TO DO — Give all of the data again exactly as written, omitting every image.

*** SUPPLIED DATA ***

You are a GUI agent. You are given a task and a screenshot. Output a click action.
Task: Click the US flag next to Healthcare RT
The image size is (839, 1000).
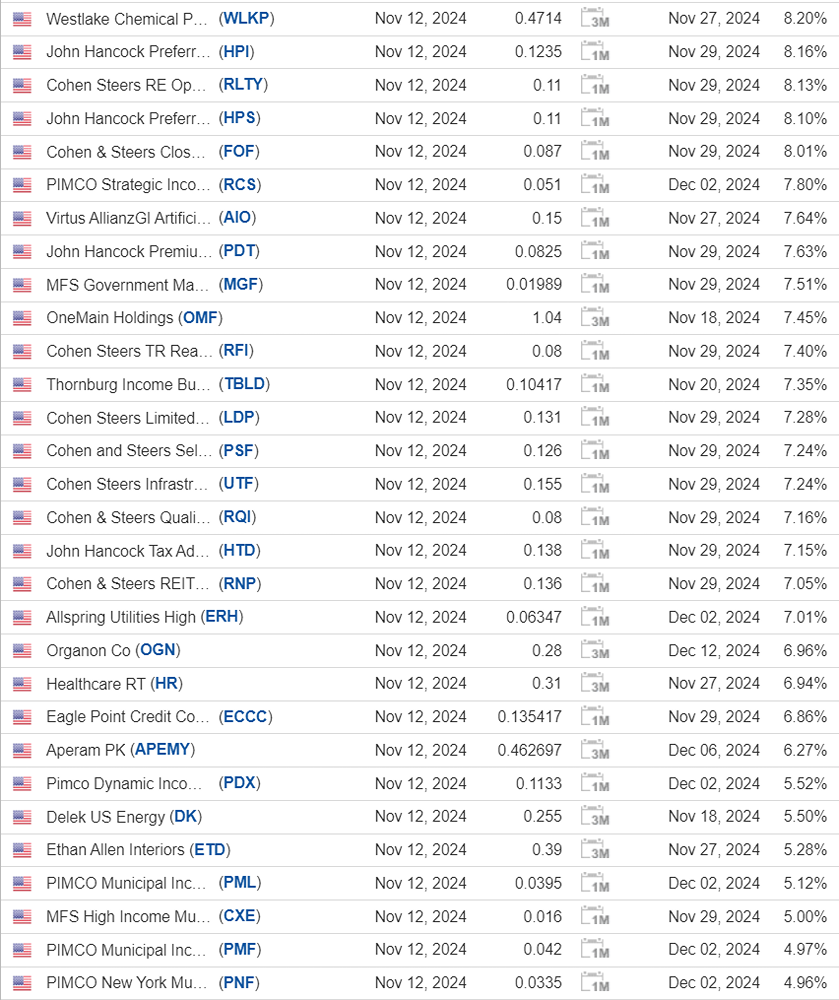pos(22,684)
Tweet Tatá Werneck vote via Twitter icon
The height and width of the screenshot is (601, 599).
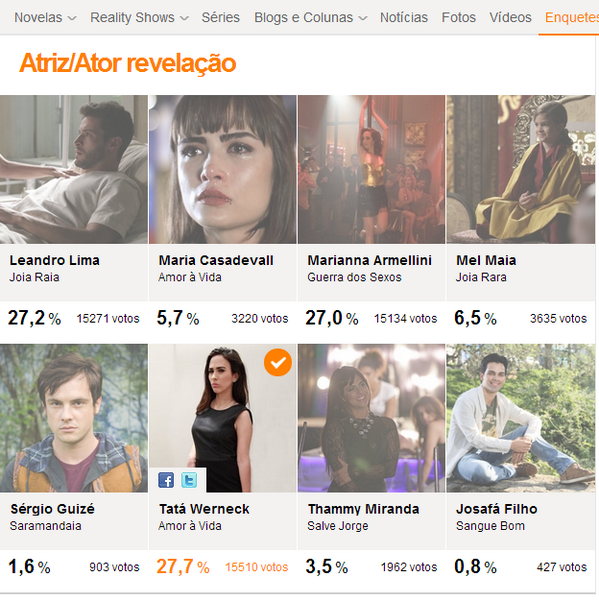click(189, 480)
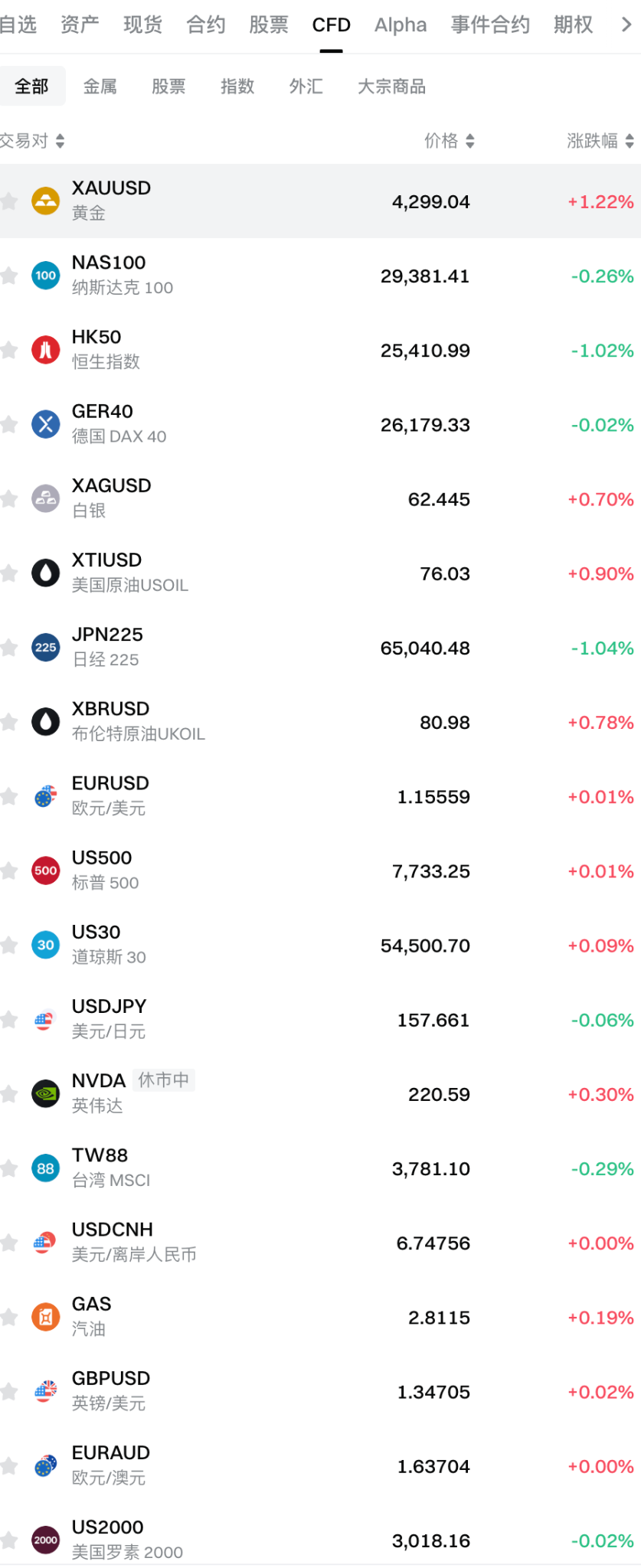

*** End of SUPPLIED DATA ***

EXERCISE RESULT —
You are a GUI agent. You are given a task and a screenshot. Output a click action.
Task: Click the US flag next to Healthcare RT
The image size is (839, 1000).
pos(22,684)
Tweet Tatá Werneck vote via Twitter icon
The height and width of the screenshot is (601, 599).
click(189, 480)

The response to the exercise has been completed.